**** Document text ****

Well, it's about that time, when everything non-retail discount related rolls up its front steps, bars the door, and waits for the inevitable necessity of a new year to re-engage with the world. Over the next couple of weeks, very little will be happening in the art scene, for this very reason; most galleries will shut down until at least the first week of January. That said, I recently saw a show that wil stretch well into the new year, at Olga Korper, that I'm more than happy to recommend.
You might have come across the satisfying show of the radical Quebec group Les Automatistes at the Varley Art Gallery in Markham, which follows their activity from 1941 to 1960. The gang of young Quebec artists, which included Paul-Emile Borduas, Magdeleine Arbour, Marcel Barbeau, Bruno Cormier, Claude Gavreau, Marcelle Ferron, Françoise Sullivan, were a genuine creative and social revolution, adding to their artistic activity which, as the name suggests, was drawn from Surrealist ideas of primitivism and the unconscious, a bonafide manifesto: Le Refus Global, or Total Refusal, was drafted by Borduas in 1948, and signed by all members, and it did nothing more than issue a comprehensive challenge to Quebecois social, political and religious standards of the day. They called for "an untamed need for liberation," attacking the "cassocks that have remained the sole repositories of faith, knowledge, truth, and national wealth" in French Canada.

****

What you have to do:
Return the stretch of the art column from "Well, it's about" through "happy to recommend.", copying it word for word. The items that come next have no connection to the art column above.

**** Recorded information ****

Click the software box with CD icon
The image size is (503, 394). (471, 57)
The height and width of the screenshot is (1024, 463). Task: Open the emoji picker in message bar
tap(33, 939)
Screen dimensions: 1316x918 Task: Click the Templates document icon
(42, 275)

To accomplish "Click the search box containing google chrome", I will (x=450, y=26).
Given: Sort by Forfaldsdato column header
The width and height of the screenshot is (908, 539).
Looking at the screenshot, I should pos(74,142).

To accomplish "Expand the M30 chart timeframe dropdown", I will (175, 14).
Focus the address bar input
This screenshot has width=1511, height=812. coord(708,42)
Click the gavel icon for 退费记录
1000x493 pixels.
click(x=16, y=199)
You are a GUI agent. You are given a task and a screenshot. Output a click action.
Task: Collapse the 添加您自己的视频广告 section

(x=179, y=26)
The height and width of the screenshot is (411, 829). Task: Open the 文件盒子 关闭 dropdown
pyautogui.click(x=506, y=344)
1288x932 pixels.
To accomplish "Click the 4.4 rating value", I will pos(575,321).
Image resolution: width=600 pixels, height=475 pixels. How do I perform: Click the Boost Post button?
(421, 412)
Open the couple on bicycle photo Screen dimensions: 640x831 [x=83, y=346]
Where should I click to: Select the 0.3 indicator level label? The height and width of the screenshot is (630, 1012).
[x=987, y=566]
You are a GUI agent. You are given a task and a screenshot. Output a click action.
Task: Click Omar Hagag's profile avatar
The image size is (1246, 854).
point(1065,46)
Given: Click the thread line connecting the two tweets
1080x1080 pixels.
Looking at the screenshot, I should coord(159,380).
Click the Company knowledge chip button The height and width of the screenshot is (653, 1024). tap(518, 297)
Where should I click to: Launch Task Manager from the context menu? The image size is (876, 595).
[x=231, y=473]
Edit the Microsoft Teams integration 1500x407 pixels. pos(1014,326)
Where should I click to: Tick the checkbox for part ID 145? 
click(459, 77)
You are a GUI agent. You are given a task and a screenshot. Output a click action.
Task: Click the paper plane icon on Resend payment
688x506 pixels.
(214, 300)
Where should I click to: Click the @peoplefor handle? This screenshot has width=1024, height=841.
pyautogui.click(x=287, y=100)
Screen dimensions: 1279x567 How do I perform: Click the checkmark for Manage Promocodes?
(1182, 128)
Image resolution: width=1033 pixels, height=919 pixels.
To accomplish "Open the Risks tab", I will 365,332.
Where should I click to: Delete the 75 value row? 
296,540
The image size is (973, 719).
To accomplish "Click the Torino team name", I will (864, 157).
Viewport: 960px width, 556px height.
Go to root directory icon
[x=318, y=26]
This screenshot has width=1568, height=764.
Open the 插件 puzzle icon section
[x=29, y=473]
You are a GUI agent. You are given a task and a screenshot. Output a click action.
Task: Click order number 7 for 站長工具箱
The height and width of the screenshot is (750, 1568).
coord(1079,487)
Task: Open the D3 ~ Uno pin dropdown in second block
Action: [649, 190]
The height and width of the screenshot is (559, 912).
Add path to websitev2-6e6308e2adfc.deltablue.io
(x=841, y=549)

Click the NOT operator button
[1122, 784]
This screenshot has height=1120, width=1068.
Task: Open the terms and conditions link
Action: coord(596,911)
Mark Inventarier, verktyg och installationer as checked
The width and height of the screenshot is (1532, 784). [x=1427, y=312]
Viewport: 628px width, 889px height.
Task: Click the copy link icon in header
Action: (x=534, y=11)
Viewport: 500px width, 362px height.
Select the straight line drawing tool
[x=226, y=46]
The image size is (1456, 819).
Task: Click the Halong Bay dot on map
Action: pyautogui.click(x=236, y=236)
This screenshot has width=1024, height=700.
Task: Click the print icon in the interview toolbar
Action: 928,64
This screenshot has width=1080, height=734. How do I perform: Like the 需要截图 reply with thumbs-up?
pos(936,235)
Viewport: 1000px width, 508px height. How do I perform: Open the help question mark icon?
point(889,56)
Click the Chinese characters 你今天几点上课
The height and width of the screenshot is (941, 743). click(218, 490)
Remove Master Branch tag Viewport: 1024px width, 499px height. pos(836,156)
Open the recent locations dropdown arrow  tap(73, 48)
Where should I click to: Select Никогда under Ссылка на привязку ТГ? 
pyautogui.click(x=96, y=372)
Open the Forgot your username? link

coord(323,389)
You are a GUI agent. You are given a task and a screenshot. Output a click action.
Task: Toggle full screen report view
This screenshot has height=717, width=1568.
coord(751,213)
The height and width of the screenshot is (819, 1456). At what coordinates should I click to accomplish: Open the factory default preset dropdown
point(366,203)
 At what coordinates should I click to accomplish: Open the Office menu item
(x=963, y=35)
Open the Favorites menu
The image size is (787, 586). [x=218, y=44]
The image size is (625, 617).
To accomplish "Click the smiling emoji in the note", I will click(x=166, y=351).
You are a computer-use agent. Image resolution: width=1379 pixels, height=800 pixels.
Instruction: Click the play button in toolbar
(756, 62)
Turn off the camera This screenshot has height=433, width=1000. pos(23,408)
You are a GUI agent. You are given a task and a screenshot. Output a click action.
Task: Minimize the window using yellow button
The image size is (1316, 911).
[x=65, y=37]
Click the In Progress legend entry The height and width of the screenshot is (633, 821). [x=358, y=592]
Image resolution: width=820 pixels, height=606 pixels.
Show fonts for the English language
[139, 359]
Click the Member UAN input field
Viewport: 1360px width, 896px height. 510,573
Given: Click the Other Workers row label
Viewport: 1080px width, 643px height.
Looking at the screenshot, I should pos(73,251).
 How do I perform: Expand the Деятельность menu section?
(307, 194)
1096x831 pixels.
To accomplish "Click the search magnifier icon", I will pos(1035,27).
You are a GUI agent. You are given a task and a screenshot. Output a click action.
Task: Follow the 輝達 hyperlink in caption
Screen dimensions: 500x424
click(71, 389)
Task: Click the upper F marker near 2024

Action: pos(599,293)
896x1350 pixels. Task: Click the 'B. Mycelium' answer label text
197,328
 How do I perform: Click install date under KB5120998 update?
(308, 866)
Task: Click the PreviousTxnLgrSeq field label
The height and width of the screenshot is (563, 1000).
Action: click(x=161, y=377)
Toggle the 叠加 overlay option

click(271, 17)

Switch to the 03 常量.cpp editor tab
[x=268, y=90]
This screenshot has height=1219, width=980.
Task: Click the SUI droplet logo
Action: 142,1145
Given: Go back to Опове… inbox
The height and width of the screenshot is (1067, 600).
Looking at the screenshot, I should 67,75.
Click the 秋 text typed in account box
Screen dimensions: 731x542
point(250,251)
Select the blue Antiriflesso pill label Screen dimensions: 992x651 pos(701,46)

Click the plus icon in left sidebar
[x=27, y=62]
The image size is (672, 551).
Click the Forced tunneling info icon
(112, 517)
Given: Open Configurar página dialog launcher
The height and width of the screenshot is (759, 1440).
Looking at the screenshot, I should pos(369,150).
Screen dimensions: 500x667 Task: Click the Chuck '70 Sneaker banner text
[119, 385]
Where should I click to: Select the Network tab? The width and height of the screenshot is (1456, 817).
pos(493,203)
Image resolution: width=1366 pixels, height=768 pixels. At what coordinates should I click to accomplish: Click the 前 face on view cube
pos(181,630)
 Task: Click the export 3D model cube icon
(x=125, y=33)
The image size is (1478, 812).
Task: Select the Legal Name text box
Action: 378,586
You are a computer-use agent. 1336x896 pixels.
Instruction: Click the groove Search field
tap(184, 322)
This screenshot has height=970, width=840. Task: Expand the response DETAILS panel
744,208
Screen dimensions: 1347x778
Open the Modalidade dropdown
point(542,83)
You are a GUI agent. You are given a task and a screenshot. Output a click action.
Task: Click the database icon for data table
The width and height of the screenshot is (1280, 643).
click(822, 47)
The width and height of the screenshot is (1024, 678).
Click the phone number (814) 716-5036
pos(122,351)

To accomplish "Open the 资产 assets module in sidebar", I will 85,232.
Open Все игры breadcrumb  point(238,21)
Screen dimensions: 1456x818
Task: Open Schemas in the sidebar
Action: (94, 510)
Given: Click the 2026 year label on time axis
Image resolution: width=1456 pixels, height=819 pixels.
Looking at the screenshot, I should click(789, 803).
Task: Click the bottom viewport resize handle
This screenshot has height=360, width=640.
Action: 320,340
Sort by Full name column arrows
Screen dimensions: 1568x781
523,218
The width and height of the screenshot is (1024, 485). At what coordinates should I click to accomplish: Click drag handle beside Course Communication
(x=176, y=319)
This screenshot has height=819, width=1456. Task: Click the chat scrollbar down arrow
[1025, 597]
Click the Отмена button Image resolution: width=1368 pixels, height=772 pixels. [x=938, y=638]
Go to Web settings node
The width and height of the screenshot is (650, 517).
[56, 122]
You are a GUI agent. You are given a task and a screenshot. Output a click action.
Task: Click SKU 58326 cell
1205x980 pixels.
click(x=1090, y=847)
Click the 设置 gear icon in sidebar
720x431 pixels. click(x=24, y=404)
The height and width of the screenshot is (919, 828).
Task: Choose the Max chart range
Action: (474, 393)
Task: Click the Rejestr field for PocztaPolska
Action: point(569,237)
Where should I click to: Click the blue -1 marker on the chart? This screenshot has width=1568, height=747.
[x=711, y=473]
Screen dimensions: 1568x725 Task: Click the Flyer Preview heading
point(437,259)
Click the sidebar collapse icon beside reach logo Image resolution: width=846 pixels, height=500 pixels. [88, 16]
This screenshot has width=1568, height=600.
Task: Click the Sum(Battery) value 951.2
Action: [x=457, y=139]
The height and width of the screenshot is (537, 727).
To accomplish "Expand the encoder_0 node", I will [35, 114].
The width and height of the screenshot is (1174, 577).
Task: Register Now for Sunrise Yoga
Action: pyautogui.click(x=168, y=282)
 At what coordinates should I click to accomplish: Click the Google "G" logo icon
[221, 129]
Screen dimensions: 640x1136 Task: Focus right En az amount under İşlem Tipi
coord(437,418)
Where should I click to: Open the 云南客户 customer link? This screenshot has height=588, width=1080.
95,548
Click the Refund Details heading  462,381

****

Response for this exercise:
Well, it's about that time, when everything non-retail discount related rolls up its front steps, bars the door, and waits for the inevitable necessity of a new year to re-engage with the world. Over the next couple of weeks, very little will be happening in the art scene, for this very reason; most galleries will shut down until at least the first week of January. That said, I recently saw a show that wil stretch well into the new year, at Olga Korper, that I'm more than happy to recommend.